[START Listed entries]

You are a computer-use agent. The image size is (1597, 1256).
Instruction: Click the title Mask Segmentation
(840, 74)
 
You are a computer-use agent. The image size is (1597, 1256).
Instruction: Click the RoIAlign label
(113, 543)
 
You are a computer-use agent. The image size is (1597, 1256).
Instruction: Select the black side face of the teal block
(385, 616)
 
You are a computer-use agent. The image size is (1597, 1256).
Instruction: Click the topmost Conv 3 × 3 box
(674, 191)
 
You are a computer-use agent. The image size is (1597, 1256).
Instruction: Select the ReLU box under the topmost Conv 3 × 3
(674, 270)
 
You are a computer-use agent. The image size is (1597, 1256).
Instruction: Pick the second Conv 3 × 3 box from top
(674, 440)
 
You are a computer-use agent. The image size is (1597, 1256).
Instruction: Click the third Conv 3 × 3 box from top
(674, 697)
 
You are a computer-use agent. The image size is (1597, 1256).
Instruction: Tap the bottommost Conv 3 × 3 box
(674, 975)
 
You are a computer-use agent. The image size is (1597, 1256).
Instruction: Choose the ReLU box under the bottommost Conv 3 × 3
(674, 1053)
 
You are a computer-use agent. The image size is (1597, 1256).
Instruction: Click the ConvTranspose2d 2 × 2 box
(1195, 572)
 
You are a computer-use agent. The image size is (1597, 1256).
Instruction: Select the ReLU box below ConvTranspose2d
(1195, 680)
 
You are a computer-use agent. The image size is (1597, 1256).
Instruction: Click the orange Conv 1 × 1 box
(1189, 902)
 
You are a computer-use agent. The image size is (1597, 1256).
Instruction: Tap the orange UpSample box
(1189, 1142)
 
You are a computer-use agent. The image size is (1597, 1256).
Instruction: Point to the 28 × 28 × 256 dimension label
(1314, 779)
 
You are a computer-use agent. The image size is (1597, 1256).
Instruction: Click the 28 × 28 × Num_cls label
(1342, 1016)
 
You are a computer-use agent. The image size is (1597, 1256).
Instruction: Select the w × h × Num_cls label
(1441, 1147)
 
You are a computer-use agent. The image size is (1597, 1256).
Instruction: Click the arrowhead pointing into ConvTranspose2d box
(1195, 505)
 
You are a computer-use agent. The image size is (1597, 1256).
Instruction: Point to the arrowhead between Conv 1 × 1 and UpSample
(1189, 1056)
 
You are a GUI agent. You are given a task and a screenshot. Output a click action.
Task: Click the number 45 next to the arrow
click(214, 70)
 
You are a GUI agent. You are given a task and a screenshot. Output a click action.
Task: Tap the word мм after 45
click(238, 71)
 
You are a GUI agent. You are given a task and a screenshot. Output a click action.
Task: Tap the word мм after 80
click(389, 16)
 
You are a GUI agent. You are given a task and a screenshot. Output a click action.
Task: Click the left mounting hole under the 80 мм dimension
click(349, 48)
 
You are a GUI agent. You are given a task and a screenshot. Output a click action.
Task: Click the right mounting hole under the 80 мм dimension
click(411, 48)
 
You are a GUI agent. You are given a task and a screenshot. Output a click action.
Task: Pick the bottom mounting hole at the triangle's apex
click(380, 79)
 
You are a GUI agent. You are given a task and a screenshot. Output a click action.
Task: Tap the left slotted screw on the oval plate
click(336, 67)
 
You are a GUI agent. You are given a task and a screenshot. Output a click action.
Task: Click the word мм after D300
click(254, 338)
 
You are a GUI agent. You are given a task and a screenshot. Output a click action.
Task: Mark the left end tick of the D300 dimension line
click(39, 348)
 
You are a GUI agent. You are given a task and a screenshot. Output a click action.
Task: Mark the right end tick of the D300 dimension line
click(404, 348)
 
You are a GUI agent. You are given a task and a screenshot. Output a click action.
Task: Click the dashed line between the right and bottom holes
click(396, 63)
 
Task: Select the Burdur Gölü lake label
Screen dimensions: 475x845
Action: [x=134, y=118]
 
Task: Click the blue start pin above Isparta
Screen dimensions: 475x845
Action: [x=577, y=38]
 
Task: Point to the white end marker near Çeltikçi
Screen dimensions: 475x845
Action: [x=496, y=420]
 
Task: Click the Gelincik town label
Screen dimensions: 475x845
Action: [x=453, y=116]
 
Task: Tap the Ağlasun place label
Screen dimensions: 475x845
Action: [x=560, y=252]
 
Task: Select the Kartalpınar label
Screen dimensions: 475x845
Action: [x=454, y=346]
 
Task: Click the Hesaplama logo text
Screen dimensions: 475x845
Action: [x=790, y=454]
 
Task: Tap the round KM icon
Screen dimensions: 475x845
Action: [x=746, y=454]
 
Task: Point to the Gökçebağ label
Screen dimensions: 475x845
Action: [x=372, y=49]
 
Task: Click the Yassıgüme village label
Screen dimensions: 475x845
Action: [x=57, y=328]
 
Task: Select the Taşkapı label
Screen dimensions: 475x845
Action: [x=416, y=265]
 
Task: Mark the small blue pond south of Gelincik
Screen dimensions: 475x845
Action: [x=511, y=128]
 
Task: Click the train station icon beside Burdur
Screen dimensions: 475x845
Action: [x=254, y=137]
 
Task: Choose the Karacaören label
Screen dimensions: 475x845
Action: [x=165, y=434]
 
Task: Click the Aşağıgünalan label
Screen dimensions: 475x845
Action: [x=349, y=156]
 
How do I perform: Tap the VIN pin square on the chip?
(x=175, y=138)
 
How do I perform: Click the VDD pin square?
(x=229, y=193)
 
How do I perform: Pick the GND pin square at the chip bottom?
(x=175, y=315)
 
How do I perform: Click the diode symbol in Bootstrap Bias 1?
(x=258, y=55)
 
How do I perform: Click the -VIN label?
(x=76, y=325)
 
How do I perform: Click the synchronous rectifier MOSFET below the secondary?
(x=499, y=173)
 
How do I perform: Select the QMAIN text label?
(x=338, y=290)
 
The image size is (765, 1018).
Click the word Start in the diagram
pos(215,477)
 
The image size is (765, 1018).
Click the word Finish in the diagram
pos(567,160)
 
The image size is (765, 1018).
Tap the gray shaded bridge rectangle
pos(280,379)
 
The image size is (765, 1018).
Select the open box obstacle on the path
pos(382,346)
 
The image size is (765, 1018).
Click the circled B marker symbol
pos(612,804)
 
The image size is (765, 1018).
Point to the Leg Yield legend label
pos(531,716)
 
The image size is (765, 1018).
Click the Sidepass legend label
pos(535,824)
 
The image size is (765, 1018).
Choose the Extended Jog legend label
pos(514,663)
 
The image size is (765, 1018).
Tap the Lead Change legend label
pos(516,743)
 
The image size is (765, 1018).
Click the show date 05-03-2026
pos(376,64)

[END Listed entries]

Given problem.
Extract each line of the listing above that contains the string "UpSample", treating uppercase and lowercase letters as different.

Exercise output.
Instruction: Tap the orange UpSample box
Instruction: Point to the arrowhead between Conv 1 × 1 and UpSample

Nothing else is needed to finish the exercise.